As CRF manager, my role was to focus on the work-load management to best fit the new reality, reviewing trials we could pause and set up new teams to cover the new UPH trials. We also redeployed our staff and our wards to support Addenbrooke’s hospital and testing facilities of our wards. Once this initial work was completed, I managed the vaccine team to deliver UPH vaccine trials within our unit – this entailed establishing a team, training, new ways of working, liaison with other agencies and extreme organisation skills.

This theme for IWD is ‘breaking the bias’, what does this mean to you?

I think this theme is to ensure that we all challenge any ‘biased’ behaviour- everyone should be treated the same free of bias, stereotype or discrimination.
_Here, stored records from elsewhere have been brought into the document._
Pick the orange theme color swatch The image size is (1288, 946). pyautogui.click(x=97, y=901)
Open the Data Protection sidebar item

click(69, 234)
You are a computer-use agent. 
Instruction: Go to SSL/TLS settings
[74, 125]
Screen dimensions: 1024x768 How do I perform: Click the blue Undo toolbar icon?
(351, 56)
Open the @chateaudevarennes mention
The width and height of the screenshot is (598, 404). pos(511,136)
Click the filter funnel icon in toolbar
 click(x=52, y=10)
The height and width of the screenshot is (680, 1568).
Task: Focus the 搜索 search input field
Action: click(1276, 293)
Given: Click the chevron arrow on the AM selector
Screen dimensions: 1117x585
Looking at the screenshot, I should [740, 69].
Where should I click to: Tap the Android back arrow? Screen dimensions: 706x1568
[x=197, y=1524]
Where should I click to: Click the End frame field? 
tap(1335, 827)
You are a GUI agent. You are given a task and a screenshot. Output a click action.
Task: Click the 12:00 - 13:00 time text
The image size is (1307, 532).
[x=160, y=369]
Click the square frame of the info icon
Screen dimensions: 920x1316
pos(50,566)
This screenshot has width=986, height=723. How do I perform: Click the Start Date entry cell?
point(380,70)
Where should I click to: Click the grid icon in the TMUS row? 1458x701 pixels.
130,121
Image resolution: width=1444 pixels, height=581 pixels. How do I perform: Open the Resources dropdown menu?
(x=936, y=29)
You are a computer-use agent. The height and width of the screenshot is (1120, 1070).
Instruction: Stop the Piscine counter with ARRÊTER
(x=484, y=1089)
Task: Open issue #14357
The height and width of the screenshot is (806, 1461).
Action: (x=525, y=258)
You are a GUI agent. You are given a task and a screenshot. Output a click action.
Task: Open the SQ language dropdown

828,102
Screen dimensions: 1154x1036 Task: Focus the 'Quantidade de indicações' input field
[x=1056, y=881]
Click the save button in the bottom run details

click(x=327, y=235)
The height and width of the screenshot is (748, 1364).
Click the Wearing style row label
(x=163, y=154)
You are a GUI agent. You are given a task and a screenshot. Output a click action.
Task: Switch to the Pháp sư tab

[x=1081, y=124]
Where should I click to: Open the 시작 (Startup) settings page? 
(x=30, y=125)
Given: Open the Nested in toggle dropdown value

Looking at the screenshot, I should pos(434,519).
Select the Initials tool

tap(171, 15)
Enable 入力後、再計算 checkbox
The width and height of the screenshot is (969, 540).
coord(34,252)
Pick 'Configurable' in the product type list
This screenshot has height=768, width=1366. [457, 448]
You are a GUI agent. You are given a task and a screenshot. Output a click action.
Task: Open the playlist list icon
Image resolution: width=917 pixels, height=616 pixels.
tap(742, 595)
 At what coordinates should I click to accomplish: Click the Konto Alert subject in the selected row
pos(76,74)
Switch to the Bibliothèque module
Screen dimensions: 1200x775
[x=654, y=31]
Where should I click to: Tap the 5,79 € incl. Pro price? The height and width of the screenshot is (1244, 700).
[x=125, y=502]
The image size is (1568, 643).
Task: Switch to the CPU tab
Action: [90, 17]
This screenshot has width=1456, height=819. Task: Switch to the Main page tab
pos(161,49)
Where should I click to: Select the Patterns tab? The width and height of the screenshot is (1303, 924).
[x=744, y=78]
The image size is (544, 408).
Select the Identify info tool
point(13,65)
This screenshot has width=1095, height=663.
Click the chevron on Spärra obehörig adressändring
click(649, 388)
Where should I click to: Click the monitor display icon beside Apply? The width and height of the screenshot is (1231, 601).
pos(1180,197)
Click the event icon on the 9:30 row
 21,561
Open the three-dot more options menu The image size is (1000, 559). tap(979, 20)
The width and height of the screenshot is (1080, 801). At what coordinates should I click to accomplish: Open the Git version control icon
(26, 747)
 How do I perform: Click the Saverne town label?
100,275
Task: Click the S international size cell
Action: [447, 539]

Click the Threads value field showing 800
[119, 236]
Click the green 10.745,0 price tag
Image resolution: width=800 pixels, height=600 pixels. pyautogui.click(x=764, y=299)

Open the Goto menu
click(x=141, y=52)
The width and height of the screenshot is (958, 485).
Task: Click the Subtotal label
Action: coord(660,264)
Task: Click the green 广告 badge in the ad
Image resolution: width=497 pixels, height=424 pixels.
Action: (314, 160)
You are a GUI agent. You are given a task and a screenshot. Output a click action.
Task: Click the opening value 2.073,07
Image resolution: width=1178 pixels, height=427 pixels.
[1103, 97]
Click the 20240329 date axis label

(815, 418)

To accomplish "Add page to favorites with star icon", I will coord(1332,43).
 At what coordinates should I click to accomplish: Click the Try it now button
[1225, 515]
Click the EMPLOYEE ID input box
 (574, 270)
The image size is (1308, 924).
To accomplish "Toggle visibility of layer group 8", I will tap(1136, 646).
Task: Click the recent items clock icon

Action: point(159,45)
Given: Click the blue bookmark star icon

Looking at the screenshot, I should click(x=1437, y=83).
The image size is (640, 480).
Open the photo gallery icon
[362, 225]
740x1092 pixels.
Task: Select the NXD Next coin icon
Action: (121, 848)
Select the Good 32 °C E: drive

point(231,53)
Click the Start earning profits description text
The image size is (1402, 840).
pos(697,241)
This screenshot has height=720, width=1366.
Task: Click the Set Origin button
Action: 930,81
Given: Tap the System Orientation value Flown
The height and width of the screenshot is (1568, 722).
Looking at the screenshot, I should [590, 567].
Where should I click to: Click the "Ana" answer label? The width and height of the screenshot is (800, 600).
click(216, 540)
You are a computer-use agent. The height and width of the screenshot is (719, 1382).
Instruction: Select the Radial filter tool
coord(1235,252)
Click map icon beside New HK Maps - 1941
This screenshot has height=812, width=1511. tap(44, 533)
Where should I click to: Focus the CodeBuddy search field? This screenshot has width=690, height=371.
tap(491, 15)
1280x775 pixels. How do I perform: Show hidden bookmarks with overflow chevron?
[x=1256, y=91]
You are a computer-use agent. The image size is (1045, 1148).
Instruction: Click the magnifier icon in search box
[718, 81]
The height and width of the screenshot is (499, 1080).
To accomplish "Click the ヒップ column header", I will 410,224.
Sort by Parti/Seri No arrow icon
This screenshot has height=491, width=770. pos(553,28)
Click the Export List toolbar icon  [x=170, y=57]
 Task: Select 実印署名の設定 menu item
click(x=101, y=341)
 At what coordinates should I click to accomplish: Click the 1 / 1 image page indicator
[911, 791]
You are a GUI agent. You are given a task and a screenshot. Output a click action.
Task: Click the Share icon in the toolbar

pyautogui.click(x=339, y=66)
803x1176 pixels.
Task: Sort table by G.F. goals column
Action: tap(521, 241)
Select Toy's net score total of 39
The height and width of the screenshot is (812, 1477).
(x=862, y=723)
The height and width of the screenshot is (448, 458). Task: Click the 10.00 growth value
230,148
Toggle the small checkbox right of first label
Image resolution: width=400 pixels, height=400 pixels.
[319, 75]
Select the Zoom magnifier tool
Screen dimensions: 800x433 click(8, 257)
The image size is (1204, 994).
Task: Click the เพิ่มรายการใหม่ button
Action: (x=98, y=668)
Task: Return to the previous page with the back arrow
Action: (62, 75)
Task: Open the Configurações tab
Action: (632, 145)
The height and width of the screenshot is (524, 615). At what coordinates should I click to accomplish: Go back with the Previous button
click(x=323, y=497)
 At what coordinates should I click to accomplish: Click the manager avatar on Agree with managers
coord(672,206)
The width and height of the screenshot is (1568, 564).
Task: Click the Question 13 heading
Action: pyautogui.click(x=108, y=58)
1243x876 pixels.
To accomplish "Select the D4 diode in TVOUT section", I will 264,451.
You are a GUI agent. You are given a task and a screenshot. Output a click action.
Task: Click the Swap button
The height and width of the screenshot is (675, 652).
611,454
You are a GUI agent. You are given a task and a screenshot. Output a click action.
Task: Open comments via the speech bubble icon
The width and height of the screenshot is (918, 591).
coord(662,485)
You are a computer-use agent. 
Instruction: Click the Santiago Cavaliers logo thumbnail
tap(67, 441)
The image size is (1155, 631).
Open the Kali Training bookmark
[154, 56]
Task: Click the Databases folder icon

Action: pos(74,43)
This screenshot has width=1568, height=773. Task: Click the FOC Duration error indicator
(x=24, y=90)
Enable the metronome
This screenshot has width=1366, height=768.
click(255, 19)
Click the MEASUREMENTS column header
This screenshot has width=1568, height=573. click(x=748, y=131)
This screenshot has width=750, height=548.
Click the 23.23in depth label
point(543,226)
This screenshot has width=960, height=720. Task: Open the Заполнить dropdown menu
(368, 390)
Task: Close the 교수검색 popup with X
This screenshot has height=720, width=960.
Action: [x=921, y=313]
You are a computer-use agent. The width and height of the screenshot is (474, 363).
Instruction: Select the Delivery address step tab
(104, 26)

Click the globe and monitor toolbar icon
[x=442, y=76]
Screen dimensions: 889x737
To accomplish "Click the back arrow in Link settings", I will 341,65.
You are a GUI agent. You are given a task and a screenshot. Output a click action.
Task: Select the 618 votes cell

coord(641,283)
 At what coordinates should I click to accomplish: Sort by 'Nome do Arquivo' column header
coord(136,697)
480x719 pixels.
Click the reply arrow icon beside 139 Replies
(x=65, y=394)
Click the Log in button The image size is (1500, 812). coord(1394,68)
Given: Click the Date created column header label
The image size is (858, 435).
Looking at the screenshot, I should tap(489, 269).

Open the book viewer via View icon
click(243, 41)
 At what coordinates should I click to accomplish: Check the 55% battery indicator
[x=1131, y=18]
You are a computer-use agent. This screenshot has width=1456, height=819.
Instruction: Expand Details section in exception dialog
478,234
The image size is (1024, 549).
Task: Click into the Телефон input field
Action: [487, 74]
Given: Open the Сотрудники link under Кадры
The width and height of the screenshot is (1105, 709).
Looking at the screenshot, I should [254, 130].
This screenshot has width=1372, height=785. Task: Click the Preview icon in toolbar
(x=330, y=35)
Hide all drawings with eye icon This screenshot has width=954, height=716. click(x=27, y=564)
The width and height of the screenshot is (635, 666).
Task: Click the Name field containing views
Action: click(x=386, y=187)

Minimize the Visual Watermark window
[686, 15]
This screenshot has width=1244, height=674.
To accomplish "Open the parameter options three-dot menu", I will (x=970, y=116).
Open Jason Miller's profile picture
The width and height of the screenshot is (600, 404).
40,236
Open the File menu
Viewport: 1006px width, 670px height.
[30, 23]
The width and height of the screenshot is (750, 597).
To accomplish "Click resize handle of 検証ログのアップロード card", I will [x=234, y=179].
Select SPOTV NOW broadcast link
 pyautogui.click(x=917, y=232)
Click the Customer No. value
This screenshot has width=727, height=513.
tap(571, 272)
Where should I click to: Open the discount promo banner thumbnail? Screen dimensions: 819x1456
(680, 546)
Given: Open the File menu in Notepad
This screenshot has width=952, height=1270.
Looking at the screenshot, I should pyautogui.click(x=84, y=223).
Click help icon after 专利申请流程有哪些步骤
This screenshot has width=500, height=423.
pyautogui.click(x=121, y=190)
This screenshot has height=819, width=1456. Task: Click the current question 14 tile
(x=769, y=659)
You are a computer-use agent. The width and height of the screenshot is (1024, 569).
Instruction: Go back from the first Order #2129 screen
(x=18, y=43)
Science / research should be open to all who want to work in this field and should not discriminate against anyone.

At the CRF there is a huge number of roles for people from the more obvious roles such as nurses, or doctors, to admin staff, research assistants, dietetics, laboratory staff, calorimetry, facilities management, everyone is welcome here.

Why do you think International Women’s Day is important?

It is a celebration of amazing women throughout history, championing their achievements.

What is it like to work in research at the moment?

It’s very busy but it’s also very exciting, varied and intellectually challenging. Working through Covid-19 has shown how resilient, flexible and dedicated our staff are and that outweighs any negatives.

If you could go back in time, what advice would you give yourself when you were starting your career?

It was a long time ago!  I think to get as much experience in various fields as possible and then move into research earlier than I actually did, as it is such an exciting, developing career with huge opportunities.